TASK REQUIREMENTS
1 - Do these statements agree with the Grande Punto Abarth review? Answer yes or no for each, quoting the deciding words. (a) The tuned 1.4 T-Jet engine makes more power than the standard version. (b) With overboost, the Abarth's maximum torque exceeds that of a MINI Cooper S on overboost. (c) Carlo Abarth's special parts reached the tuning shop in a wooden crate.
2 - Why does the Grande Punto Abarth review say the Abarth name carries a scorpion badge? Answer in one to three sentences.

>> Begin GIVEN PASSAGE

The Grande Punto Abarth is not merely a glorious name tacked onto a competent hatchback.

In the days when small FIATs had their engines in the back, Carlo Abarth was the guy who put the stings in their tails. Hence the scorpion badge.

His special parts used to arrive at the tuning shop in a wooden crate. And the spannermen would get to work turning a humble FIAT 600 into an Abarth 750TC, then 850TC and eventually 1000TC developing as much as 108bhp.

Abarth went on to build beautiful little rear-engined Zagato bodied coupes with FIAT or Simca based engines, some of which were finished off by Radbourne Racing in London. And he graduated to bigger and better ventures including sportscar racing, taking on the likes of Porsche and Ferrari with considerable success.

The FIAT brand reflected in this glory so it was only natural that FIAT should want to revive the notoriety of the Abarth name. As well as sticking scorpion badges all over the Grande Punto, it has done a proper job that Carlo would have approved of.

Under the bonnet you get a mildly tweaked FIAT 1.4 T-Jet engine, mustering 155PS instead of its normal 150, with a ‘sport’ overboost button that summons an extra 17lb ft of torque, bringing the max to 169lb ft. (a MINI Cooper has 118lb ft and a MINI Cooper S 192lb ft on overboost).

This hauls it to 60 in a lively 7.9 seconds and on to 129mph at no huge sacrifice in economy and CO2. It’s geared at 25mph per 1,000rpm in 6th, manages over 40mpg combined and emits just 162g/km CO2 (Cooper S 164g/km). That’s £145 tax this year and £175 next year, if the 2008 budget proposals aren’t changed.

>> End GIVEN PASSAGE
>> Begin DATA SEGMENT

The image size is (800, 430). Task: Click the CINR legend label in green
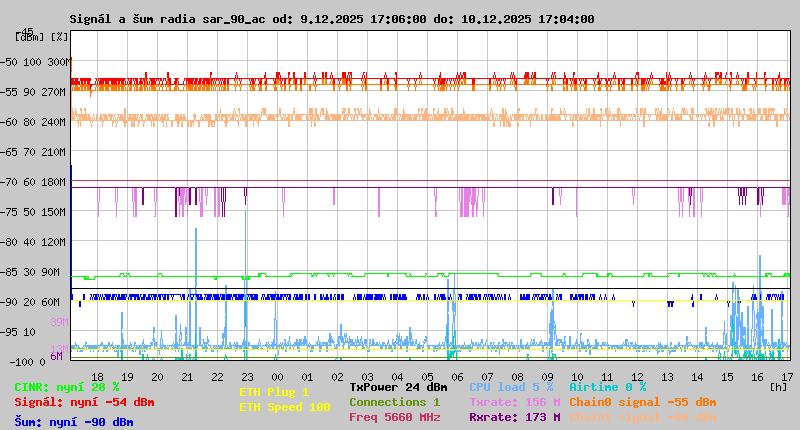pos(66,386)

>> End DATA SEGMENT

THE REPLIES
1 -
(a) Yes: "mustering 155PS instead of its normal 150"
(b) No: "bringing the max to 169lb ft" and "a MINI Cooper S 192lb ft on overboost"
(c) Yes: "His special parts used to arrive at the tuning shop in a wooden crate."

2 - When small FIATs had their engines in the back, Carlo Abarth was the one who put the stings in their tails. The scorpion badge comes from that.